(Pixel coordinate grounding data)
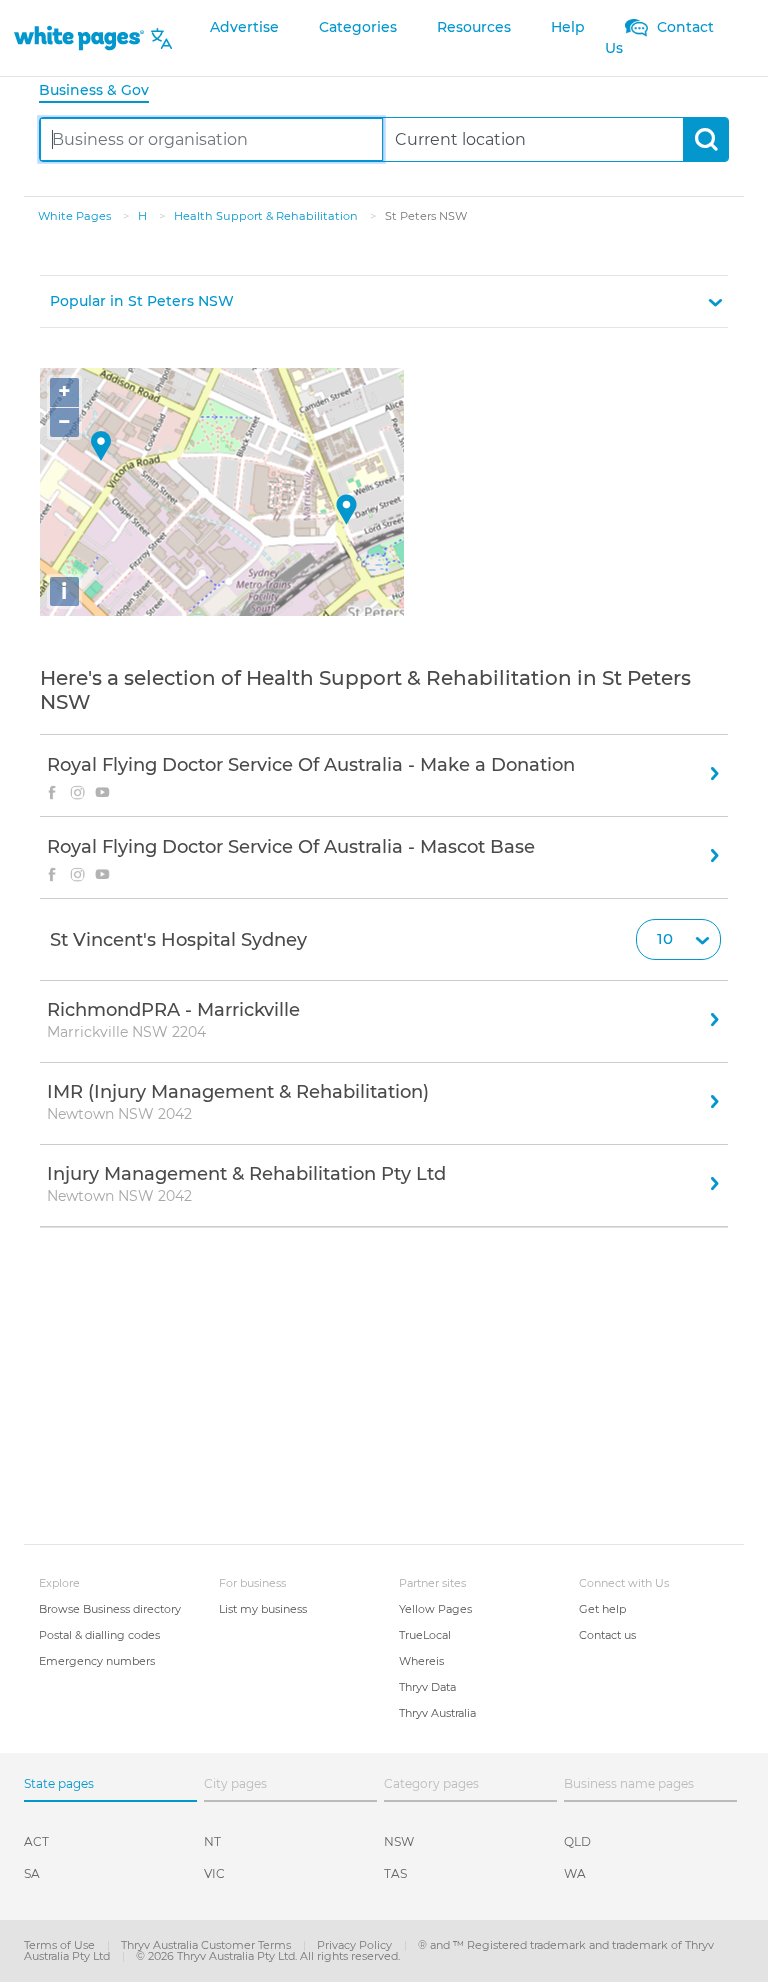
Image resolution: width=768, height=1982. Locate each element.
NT (212, 1841)
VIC (214, 1873)
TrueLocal (425, 1635)
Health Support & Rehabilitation (267, 216)
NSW (399, 1841)
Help (568, 27)
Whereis (421, 1661)
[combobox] (211, 139)
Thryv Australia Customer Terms (207, 1945)
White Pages (76, 216)
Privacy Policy (356, 1945)
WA (575, 1873)
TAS (395, 1873)
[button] (384, 301)
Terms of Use (61, 1945)
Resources (474, 27)
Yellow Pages (435, 1609)
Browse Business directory (110, 1609)
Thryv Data (427, 1687)
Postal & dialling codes (99, 1635)
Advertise (244, 27)
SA (32, 1873)
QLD (577, 1841)
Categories (358, 27)
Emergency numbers (97, 1661)
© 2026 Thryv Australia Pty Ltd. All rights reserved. (268, 1956)
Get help (602, 1609)
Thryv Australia (437, 1713)
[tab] (102, 91)
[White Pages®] (79, 38)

[How to complete this task] Your answer should be the exact lines above from the one with "NSW (399, 1841)" through the one with "Browse Business directory (110, 1609)", both included, and nothing besides.

[Output of the task]
NSW (399, 1841)
Help (568, 27)
Whereis (421, 1661)
[combobox] (211, 139)
Thryv Australia Customer Terms (207, 1945)
White Pages (76, 216)
Privacy Policy (356, 1945)
WA (575, 1873)
TAS (395, 1873)
[button] (384, 301)
Terms of Use (61, 1945)
Resources (474, 27)
Yellow Pages (435, 1609)
Browse Business directory (110, 1609)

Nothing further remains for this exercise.